• Aim of the exercise:
In the records that follow, find each line with "Given" and pull it out.

• Exercise input:

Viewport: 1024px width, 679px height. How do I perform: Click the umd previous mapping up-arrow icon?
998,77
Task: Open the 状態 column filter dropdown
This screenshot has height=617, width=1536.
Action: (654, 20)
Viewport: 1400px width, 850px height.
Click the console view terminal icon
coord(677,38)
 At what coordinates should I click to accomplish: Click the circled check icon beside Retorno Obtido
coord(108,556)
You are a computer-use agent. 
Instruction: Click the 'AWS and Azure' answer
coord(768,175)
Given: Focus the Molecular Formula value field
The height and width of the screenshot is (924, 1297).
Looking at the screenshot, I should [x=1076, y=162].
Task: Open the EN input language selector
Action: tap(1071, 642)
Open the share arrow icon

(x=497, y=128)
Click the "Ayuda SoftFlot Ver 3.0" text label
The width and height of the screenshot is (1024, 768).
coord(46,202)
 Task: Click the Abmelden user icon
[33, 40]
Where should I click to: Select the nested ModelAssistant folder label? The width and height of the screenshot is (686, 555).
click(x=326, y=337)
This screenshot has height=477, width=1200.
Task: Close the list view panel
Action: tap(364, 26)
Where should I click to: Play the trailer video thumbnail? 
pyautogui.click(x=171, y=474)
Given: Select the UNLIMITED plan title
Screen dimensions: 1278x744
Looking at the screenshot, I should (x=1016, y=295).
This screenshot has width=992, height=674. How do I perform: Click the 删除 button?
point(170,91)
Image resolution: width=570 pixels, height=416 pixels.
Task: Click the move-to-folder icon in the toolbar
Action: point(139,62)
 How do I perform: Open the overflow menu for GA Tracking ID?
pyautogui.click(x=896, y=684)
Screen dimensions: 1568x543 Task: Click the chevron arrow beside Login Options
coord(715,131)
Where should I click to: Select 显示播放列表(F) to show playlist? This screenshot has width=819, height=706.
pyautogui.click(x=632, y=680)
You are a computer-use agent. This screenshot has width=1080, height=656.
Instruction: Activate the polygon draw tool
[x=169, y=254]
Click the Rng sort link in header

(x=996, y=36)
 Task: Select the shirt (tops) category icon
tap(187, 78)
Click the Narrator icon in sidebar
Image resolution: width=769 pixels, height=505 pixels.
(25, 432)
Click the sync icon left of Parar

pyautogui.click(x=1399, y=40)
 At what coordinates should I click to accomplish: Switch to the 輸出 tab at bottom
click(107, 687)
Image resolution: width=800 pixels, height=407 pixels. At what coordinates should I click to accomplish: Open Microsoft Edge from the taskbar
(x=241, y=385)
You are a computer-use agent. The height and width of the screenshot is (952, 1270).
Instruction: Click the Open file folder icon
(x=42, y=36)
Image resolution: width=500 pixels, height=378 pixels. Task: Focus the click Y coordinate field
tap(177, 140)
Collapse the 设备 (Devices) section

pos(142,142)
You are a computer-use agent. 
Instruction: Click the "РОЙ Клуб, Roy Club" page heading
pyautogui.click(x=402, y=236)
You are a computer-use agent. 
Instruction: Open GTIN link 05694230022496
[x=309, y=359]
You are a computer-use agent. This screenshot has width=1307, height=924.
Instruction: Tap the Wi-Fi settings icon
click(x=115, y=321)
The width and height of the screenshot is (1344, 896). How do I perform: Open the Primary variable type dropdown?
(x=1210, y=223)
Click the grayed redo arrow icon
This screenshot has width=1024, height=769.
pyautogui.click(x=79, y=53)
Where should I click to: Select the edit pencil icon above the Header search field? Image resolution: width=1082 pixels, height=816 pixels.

• The completed task:
Given: Focus the Molecular Formula value field
Given: Select the UNLIMITED plan title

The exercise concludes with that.